Prof Smith-Miles said this model for algorithm testing had potential to prevent disasters – on a lesser scale, this might include class crowding, too many 9.00am lectures, or class clashes during university timetable development, whereas serious accidents could include space travel catastrophes.

“There have been many documented cases throughout history where inadequate software testing caused disasters,” she said.

“There’s this focus of shining a positive light on your algorithm to make it look good by hand selecting the problems that you choose to report.”

Nanotechnology research brings second major award to Monash

Prof Thomas Davis, in Monash's Faculty of Pharmacy and Pharmaceutical Sciences, also received an ARC laureate fellowship, taking the combined total the university received in the awards to $5.3 million.

He said the fellowship had a significant teaching component to “train the next generation of scientists”.

A nanotechnologist, Prof Davis said his research into the interaction of nanoparticles would lay the groundwork for medical technicians to build medical imaging devices that enable treatment delivery monitoring through non-invasive methods.

“[We’re] actually trying to do the chemistry and science in building the ability to be able to build those things,” he said.

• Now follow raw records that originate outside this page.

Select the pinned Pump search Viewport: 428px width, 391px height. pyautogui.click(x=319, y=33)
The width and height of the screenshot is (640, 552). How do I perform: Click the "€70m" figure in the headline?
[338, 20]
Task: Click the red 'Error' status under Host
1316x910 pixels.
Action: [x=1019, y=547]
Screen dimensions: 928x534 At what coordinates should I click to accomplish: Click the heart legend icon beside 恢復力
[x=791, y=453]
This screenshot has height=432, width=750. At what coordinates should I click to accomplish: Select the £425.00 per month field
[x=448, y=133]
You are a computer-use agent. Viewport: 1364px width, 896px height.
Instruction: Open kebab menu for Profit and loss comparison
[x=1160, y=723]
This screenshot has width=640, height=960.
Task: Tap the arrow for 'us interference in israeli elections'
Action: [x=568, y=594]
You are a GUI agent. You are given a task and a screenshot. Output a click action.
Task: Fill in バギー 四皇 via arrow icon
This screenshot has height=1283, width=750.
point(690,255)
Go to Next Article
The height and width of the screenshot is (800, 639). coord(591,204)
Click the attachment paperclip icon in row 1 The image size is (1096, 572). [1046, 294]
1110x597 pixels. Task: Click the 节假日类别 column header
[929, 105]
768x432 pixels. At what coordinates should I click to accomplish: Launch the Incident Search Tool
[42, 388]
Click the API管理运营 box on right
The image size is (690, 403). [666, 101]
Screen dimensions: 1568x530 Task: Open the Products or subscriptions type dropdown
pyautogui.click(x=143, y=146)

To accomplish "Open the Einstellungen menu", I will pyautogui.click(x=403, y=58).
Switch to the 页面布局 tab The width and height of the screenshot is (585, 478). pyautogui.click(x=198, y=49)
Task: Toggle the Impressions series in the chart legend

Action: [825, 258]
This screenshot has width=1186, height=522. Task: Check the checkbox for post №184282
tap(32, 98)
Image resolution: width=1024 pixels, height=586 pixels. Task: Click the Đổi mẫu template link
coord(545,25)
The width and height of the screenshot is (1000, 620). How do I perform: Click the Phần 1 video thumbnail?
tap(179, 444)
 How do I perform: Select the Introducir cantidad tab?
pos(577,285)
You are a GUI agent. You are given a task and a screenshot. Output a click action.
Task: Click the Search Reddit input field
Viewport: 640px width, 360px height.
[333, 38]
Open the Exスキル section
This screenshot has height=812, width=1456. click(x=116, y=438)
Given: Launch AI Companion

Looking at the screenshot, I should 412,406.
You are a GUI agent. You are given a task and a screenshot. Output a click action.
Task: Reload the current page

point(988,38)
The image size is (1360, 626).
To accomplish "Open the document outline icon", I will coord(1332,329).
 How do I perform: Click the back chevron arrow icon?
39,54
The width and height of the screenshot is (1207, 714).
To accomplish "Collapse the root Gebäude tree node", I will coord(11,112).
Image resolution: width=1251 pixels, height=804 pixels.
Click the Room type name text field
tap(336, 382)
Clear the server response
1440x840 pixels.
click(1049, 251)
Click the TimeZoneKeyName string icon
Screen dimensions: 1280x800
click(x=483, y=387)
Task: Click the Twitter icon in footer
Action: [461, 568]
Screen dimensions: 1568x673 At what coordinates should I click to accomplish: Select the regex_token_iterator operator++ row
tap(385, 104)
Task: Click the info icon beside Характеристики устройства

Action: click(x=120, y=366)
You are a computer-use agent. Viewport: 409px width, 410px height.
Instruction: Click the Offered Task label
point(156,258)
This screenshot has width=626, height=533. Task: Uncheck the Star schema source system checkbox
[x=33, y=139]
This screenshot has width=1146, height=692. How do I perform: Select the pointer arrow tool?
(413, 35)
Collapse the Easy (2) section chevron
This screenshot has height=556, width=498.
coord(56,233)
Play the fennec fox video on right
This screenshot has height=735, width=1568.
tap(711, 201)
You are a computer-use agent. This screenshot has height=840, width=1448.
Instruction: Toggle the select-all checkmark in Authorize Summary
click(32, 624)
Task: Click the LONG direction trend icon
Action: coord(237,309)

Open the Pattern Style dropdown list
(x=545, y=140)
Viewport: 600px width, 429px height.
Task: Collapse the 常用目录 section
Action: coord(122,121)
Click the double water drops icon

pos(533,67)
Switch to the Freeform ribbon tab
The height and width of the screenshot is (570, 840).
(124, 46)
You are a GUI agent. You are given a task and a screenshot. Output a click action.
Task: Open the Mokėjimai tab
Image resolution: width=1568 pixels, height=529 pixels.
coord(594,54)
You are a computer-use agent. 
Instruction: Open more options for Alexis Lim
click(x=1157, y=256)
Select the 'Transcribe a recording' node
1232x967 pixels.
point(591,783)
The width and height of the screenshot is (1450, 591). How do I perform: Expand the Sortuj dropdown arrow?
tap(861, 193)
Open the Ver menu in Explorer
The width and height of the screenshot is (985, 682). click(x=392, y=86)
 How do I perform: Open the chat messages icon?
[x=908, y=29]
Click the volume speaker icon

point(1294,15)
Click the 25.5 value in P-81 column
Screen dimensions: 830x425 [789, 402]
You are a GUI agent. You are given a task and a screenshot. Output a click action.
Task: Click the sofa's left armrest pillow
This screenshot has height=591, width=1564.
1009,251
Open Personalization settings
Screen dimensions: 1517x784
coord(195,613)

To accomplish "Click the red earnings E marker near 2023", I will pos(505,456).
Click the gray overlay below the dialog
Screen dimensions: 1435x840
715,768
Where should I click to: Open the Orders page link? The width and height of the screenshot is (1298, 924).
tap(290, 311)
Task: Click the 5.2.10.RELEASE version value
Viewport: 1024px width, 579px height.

“The overall outcomes of my work would be improved healthcare, but not immediately. I’m nowhere near a hospital for instance. I’m really in a university research lab, developing new methods that down the line could help surgeons and doctors.”

He said his application for the fellowship needed to show how his research would benefit the public.

“You have to show clear links to how you’re going to benefit the Australian community.”

All research completed under the fellowship scheme will be released into the public domain.